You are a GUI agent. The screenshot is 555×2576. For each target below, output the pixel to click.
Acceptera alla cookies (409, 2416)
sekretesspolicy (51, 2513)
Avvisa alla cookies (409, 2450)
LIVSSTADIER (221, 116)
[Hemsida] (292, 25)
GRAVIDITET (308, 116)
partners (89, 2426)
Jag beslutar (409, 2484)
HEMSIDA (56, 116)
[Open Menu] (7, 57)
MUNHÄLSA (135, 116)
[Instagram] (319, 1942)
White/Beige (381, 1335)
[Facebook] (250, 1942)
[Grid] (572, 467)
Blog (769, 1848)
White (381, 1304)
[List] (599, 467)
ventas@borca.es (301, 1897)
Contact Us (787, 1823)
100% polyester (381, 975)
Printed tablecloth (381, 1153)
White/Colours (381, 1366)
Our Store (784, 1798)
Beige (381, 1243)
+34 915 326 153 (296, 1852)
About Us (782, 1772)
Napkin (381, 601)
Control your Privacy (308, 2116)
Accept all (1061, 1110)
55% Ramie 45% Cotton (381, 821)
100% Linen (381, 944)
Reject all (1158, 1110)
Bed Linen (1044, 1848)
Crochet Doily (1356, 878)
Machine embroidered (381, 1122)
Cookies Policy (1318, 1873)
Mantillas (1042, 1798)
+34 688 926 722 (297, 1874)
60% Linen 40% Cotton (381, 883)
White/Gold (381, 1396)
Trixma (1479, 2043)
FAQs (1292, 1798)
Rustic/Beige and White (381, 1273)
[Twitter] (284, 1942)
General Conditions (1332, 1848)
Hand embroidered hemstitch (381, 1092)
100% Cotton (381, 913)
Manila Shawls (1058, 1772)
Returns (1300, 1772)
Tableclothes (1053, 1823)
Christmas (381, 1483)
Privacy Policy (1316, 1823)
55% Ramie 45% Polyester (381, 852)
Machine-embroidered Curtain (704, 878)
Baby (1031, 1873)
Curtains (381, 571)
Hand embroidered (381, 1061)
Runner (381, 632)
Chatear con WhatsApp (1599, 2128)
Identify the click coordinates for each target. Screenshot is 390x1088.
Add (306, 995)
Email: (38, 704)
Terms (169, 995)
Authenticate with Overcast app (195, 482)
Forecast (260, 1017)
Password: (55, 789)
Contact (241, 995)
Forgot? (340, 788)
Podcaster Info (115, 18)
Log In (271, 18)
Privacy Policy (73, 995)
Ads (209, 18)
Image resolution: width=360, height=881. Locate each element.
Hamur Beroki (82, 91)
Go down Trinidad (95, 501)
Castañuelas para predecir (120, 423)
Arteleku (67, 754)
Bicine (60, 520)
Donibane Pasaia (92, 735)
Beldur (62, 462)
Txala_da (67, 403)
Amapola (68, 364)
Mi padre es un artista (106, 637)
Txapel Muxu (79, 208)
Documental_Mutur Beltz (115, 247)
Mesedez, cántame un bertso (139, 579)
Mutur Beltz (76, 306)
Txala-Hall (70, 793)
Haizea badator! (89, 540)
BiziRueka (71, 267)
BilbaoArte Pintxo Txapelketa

- TASK DESCRIPTION
Which of the lines above include the string "Cotton"? Pick them out and copy them.

- WRITTEN ANSWER
55% Ramie 45% Cotton (381, 821)
60% Linen 40% Cotton (381, 883)
100% Cotton (381, 913)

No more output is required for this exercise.